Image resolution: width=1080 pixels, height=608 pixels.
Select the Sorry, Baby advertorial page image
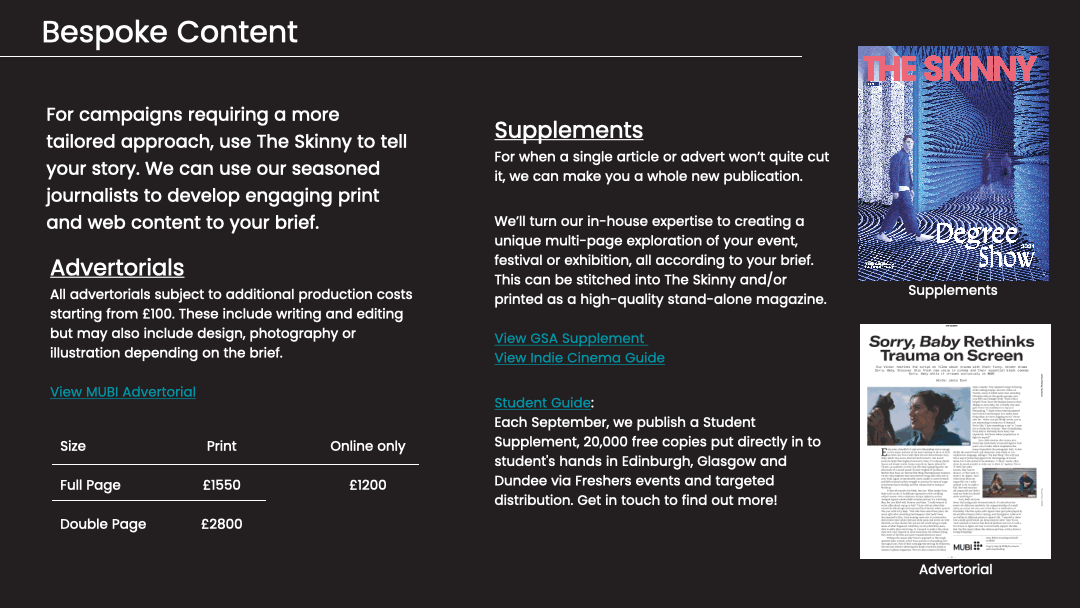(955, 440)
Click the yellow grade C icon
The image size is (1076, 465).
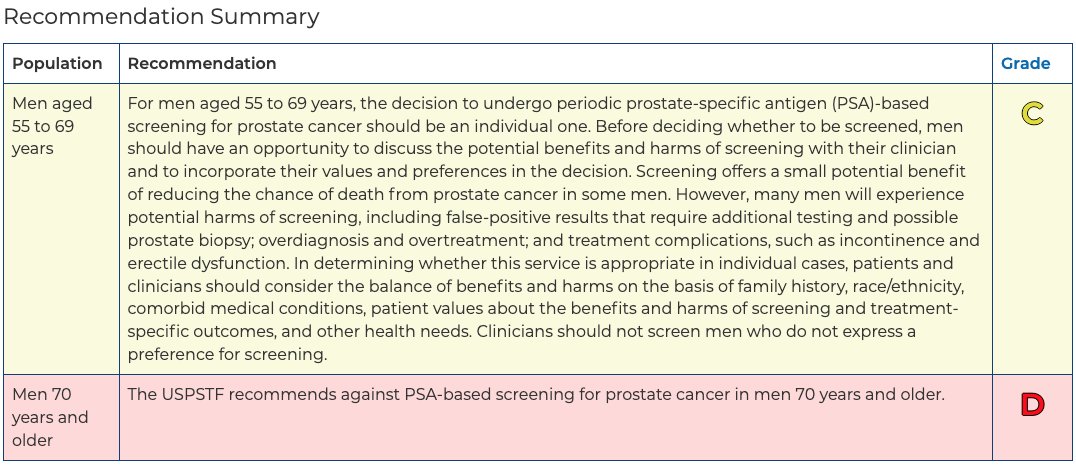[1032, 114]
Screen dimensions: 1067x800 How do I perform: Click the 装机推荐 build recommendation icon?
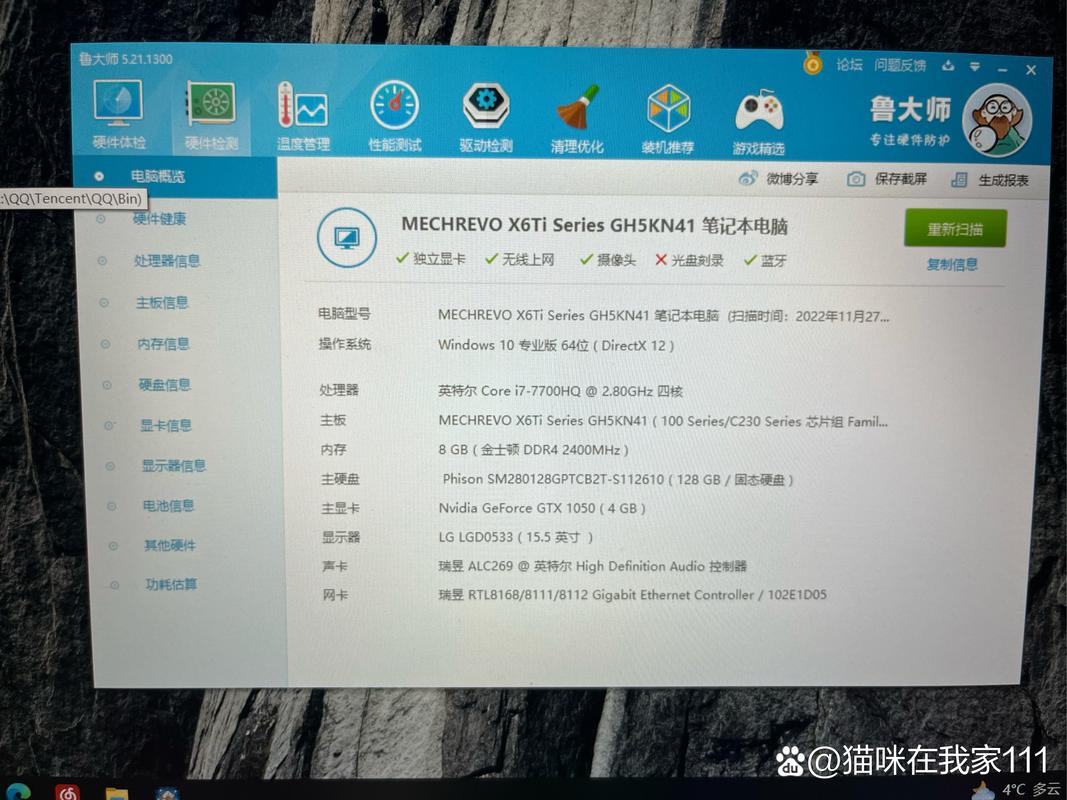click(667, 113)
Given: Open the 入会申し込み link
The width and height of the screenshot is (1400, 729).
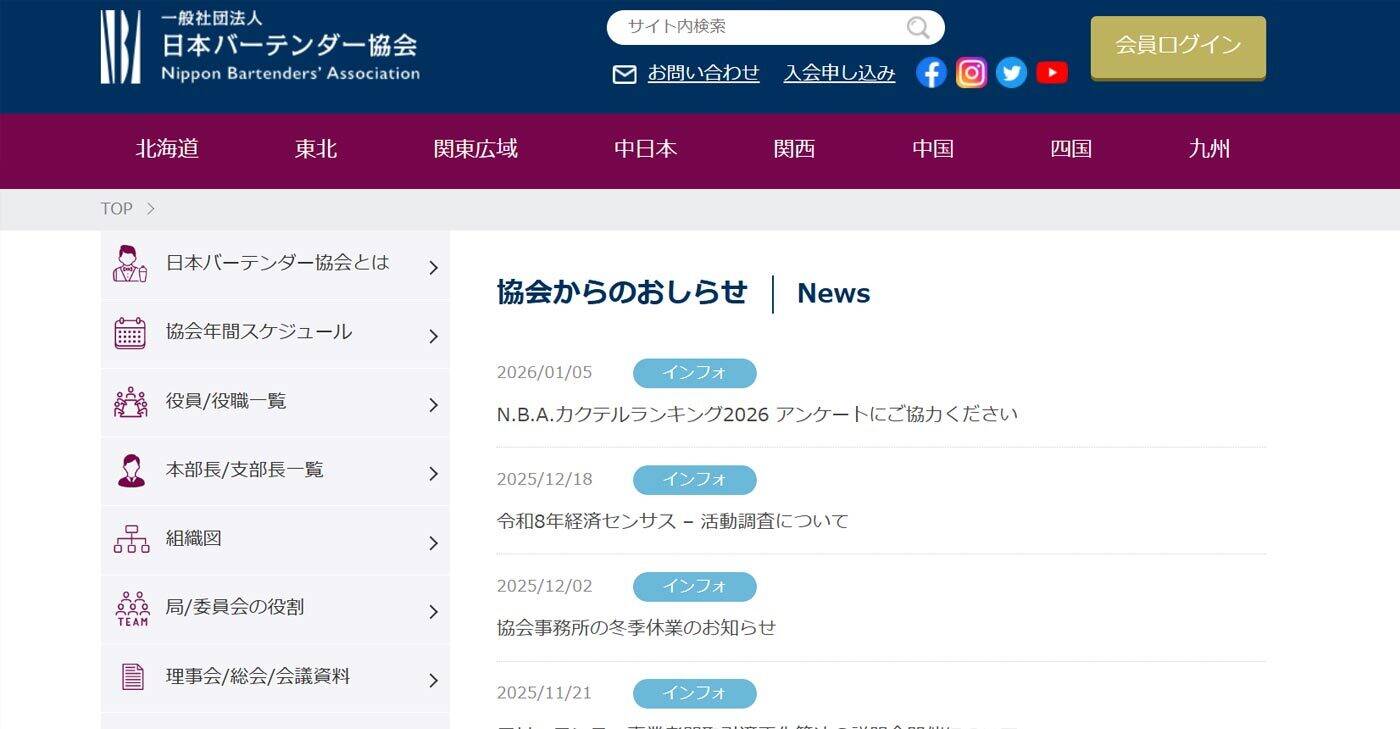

_Problem statement_. Copy exactly, please, every line from the one holding "The image size is (1076, 465)." through the last line of the data, both ends included, and no pictures.

_Problem solution_.
The image size is (1076, 465).
[1032, 114]
Screen dimensions: 1067x800 How do I perform: Click the 装机推荐 build recommendation icon?
click(667, 113)
Given: Open the 入会申し込み link
The width and height of the screenshot is (1400, 729).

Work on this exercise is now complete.